Louie De Luna
AGNISYS Chief Product Evangelist
Louie De Luna
AGNISYS Chief Product Evangelist
The conventional von Neumann architecture has been the workhorse of computing for several decades
—
But with the advent of AI applications and big data the entire industry has put a spotlight on its limitations. Since massive amounts of data need to travel back and forth between the CPU and memory, the resulting latency and power consumption became major issues. One of the powerful convolutional neural networks (CNN), Alexnet, requires 68M total weights (parameters) and 724M total MACs for a single inference process – a mere average requirement compared to other CNNs such as VGGNet which requires 138M total weights and 15.5G total MACs.
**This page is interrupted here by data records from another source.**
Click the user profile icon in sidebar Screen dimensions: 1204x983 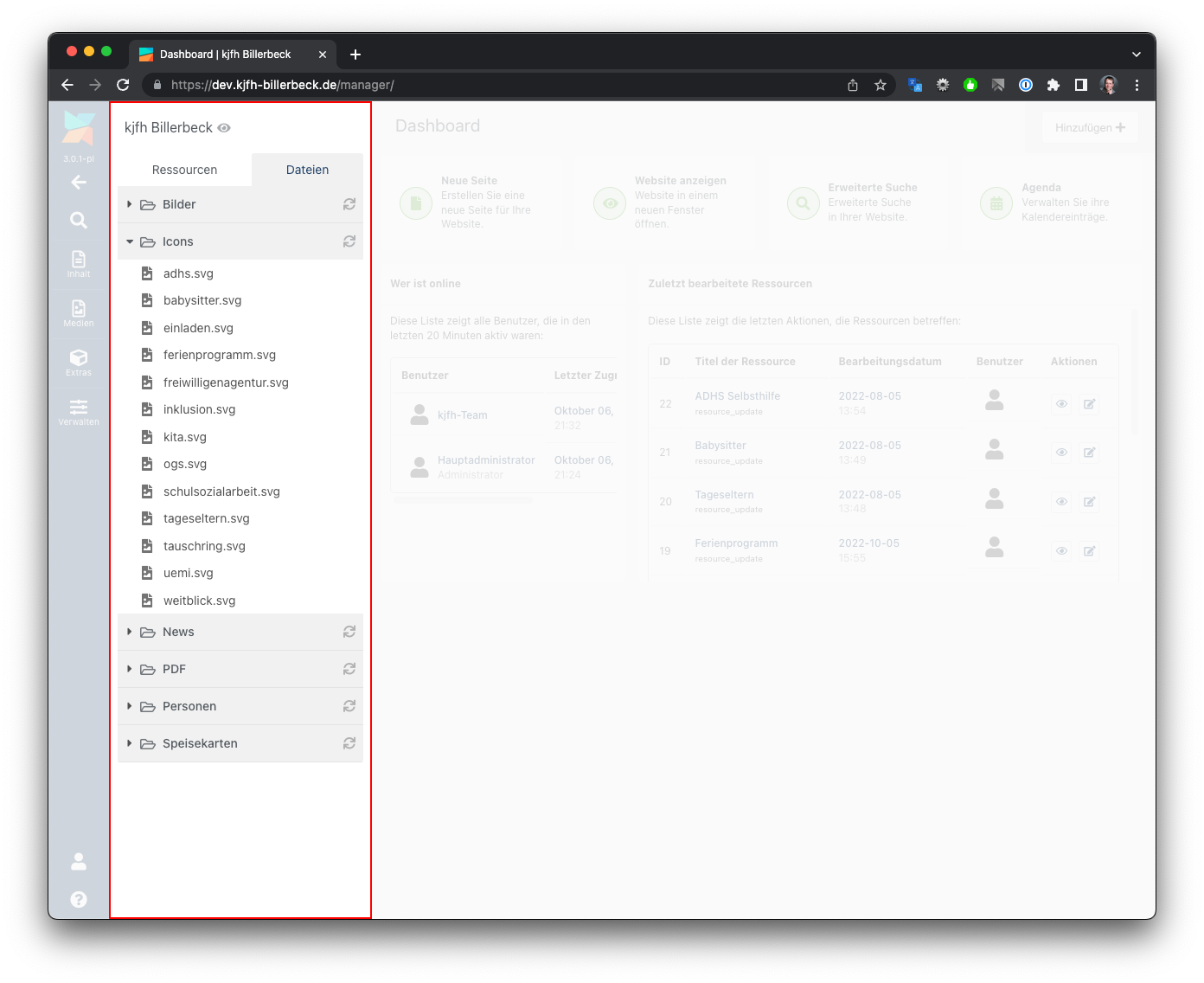pyautogui.click(x=79, y=861)
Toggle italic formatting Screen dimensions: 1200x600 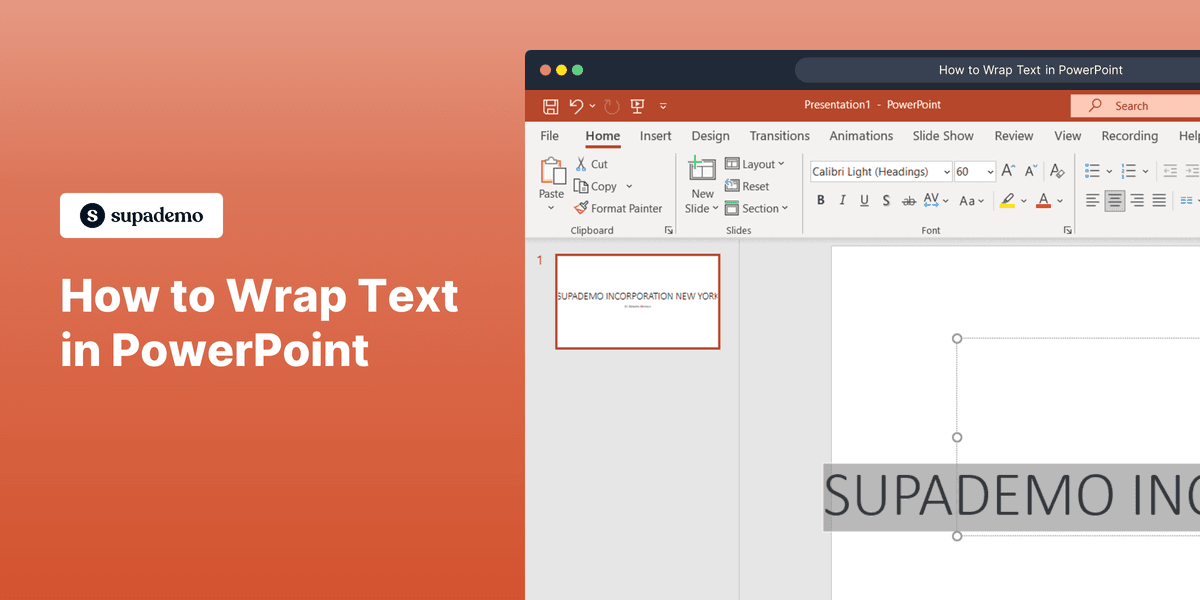click(x=842, y=200)
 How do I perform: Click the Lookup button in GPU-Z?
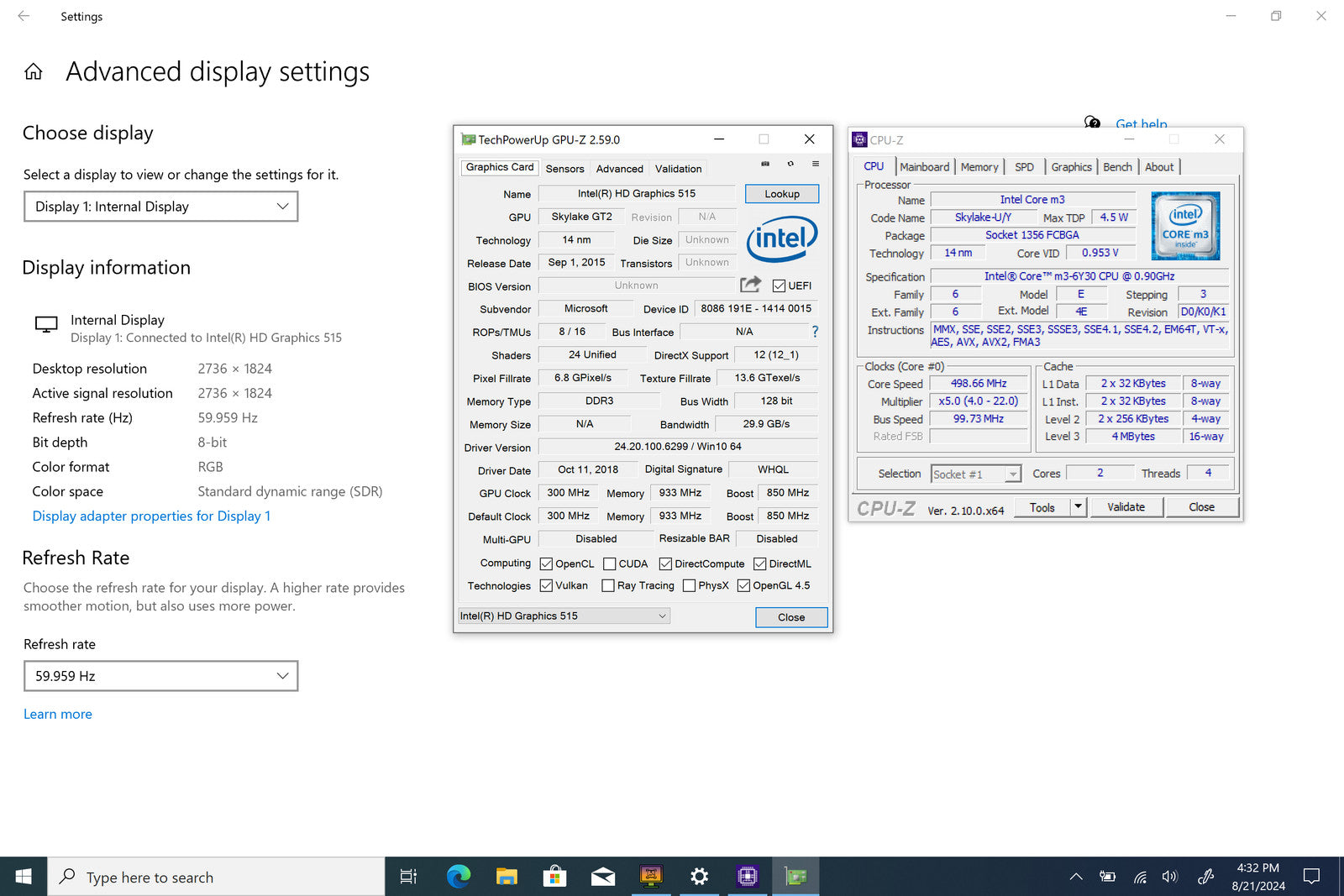[781, 194]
New chip architectures and technologies are now emerging to address these issues known as the “von Neumann bottleneck” or the “memory wall” problem. The Google TPU is based on systolic arrays that provides up to 420 Teraflops, the Graphcore IPU is based on Bulk Synchronous Parallel (BSP) technology that provides up to 125 Teraflops and IBM Zurich Lab is working on a new AI chip based on in-memory computing.
But as the world of computing and AI wait for the new chip architectures to mature, the memory wall problem is still a real pain. Startups without the backing of deep pockets will need to come up with other ingenious ways in order to be competitive.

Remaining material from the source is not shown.